QUESTIONS:
1. In the text about boxer Chuck Wepner, which film led him to join the Marine Corps?
2. Extend the text about boxer Chuck Wepner, picking up after its final sentence.

STUDY TEXT:
It is customary for me to get both nostalgic and grateful during holidays and around the birthdays of friends or family members. You realize another year has passed, acknowledge the limitless possibilities that lie ahead, and all there is to be grateful for despite life’s multitude of challenges. Being in quarantine during this pandemic has had the same effect.

My love affair with boxing has long ago waned, but my love affair with old-school boxers and old-school people has not. And it never will.

Many of the uninitiated, or those who have no sense of nostalgia, might inaccurately dismiss Wepner as a club fighter who got hit a lot but never went down. But he is so much more than that.

His career was built on honesty, integrity, gritty determination, emotional resolve and the unwillingness to believe in the limitations so many others had projected for him.

Growing up without his father present, he could have gone many ways. Instead of opting for trouble, he chose to join the Marine Corps after watching Van Heflin and Aldo Ray in the 1955 film “Battle Cry.”

Afterwards, instead of seeing himself as just a liquor salesman and a night security guard at General Electric — the jobs he held when he challenged Ali — he dared to dream big and clearly envisioned himself dethroning the man many still consider “The Greatest.”

The seven weeks he spent in a Catskill Mountains training camp preparing for Ali was the only time he trained full-time in his life.

“I realized in those mountains that a miracle could really happen,” he said. “I could become heavyweight champion of the world. I also realized that if somebody had been subsidizing me my whole career, things would have been different.

“I would have been a much better fighter,” he continued. “I never trained full-time for a fight in my life, except for Ali. And I fought the fight of my life against the greatest heavyweight in history.”

“Chuck was the gutsiest fighter I ever met,” said Al Braverman, who passed away in 1997. “He was in a league of his own. He didn’t care about pain or cuts. If he got cut or elbowed, he never looked at me or the referee for help. He was a fighter in the purest sense of the word.”

DATA:
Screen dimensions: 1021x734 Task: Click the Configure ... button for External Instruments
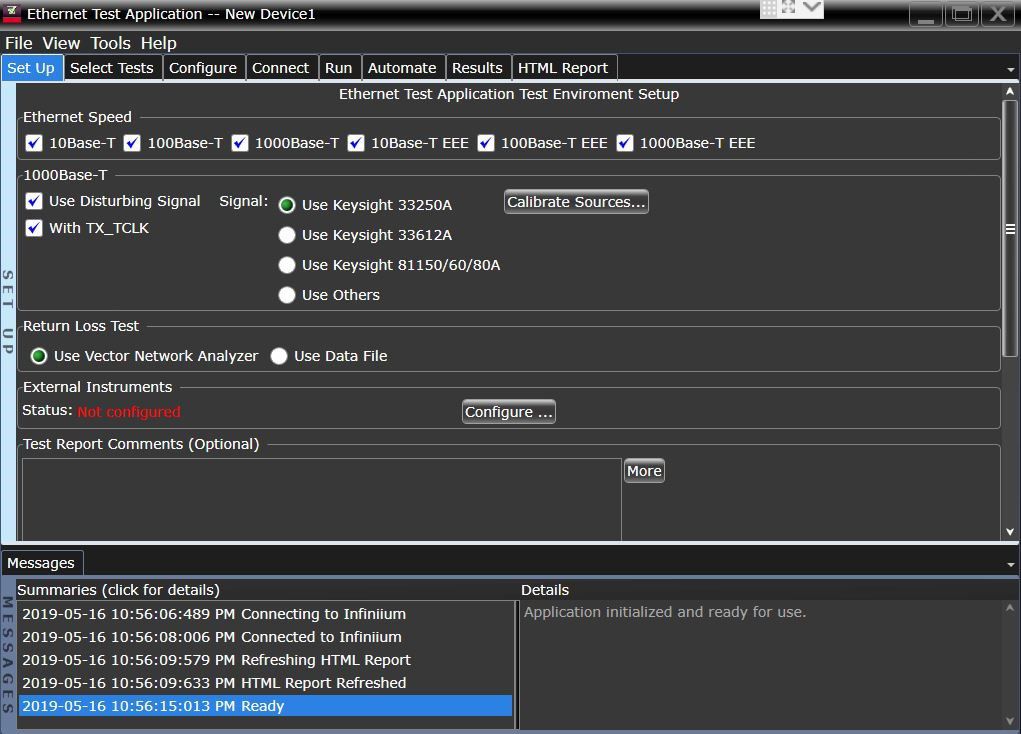pos(508,412)
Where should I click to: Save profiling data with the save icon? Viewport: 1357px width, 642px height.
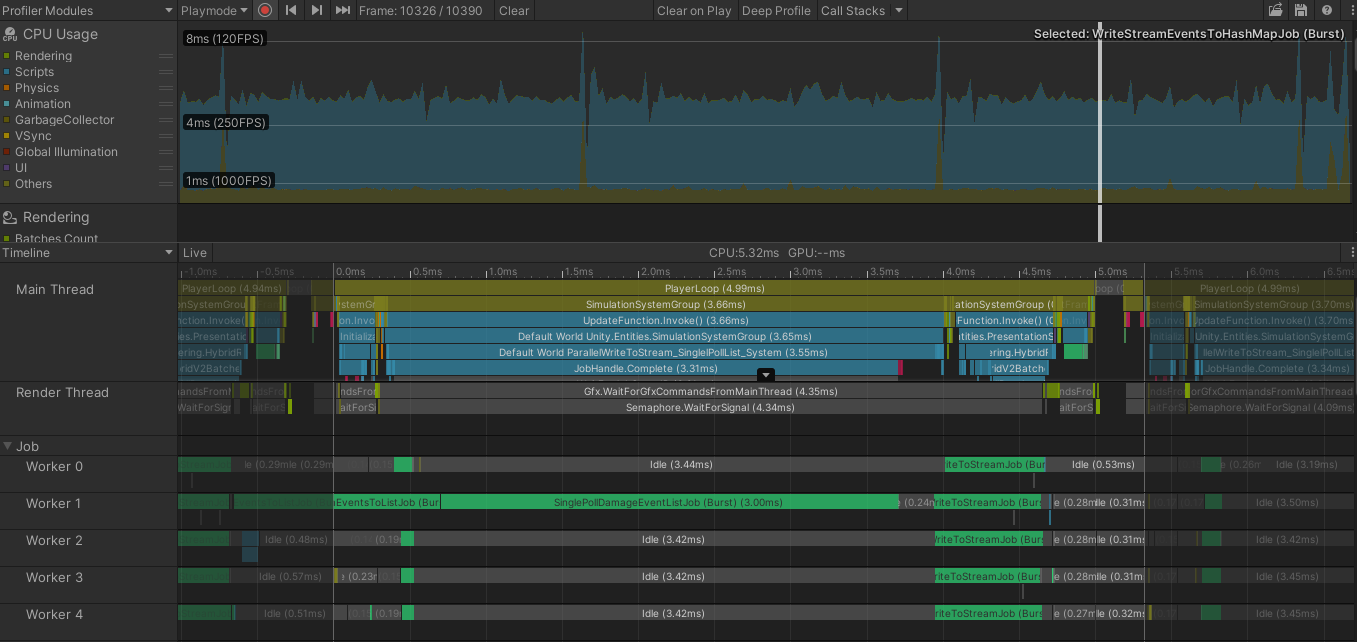click(1301, 9)
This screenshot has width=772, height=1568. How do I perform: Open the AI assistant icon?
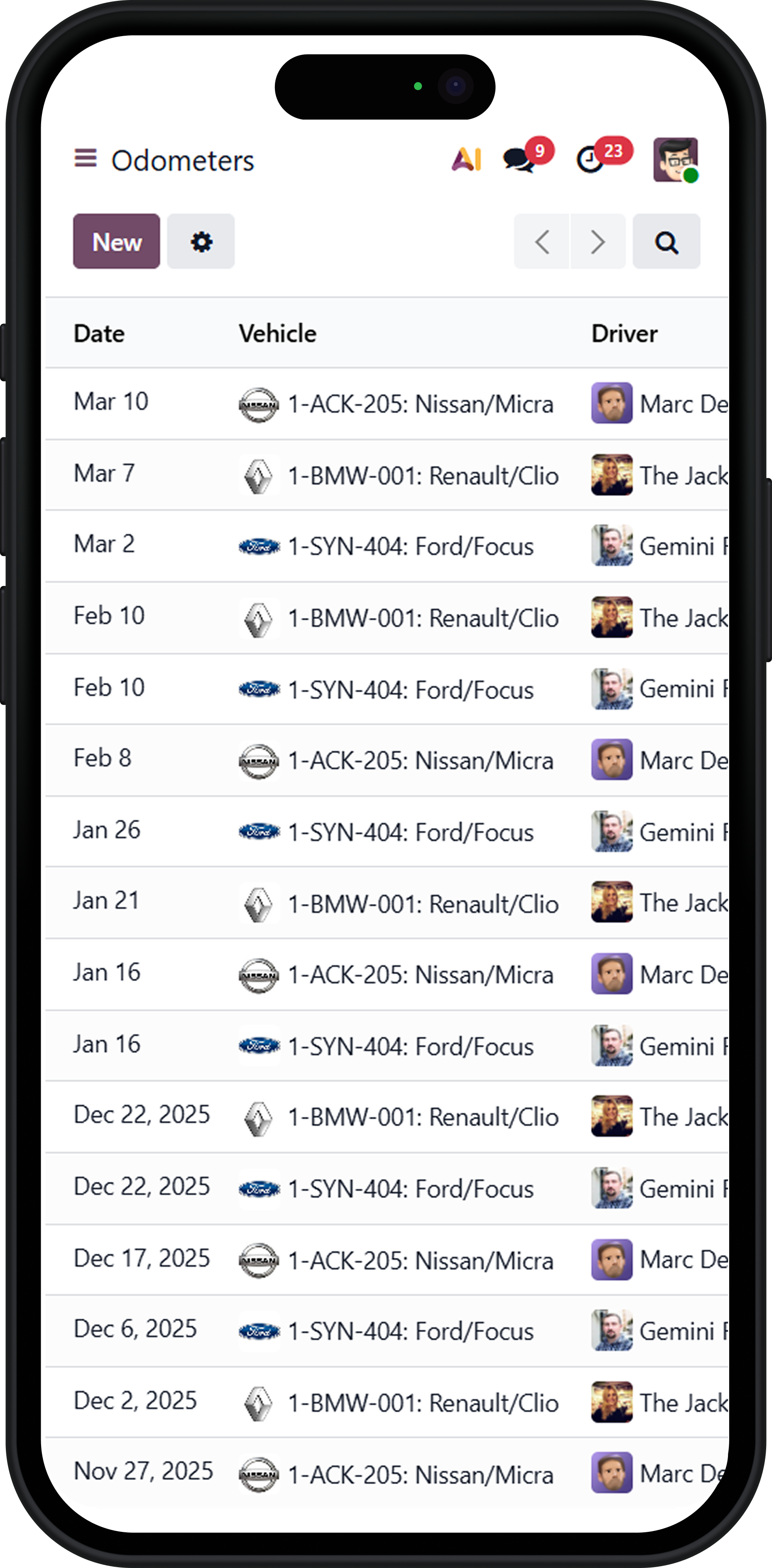pyautogui.click(x=466, y=159)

EXPECTED OUTPUTS:
1. The 1955 film "Battle Cry," with Van Heflin and Aldo Ray.

2.
Wepner has always been as stand-up outside of the ring as he was inside of it. When he was busted by the Drug Enforcement Administration for delivering cocaine in 1985, he could have bought his way out of a 10-year prison sentence by becoming a snitch.

Wepner chose to do the time (see March 16, 1988 NY Times below), and served two years in a maximum security prison as well as 20 months in an Intensive Supervision Program (ISP).

From day one, he assumed full responsibility for his actions.

“I was a big shot everywhere I went,” he said. “There was so much booze and broads. I was out of control, a crazy man. I had some heavy friends and was running with some crazy people. And everywhere I went, there was cocaine.”

Regarding the arrest, Wepner explained, “My makeup would never allow me to be a rat. I did the crime and knew I had to do the time. I was ready to accept my punishment.”

What he doesn’t tell you right away is how many people from the law enforcement community realized his actions were an aberration, and lobbied to get him released into the ISP. None have regretted that decision.

Several years after being released from prison, Wepner attended an NYPD amateur boxing show as a celebrity guest.

At one point he entered the ring, took the microphone and told the raucous crowd how much he respected them and what a great job they were doing. He thanked them for inviting him and told him what an honor it was to be there.

“I’m a guy everybody can relate to,” he said afterwards. “Everybody gets in trouble at one time or another. And cops, especially New York cops, are real people. They work hard and play hard.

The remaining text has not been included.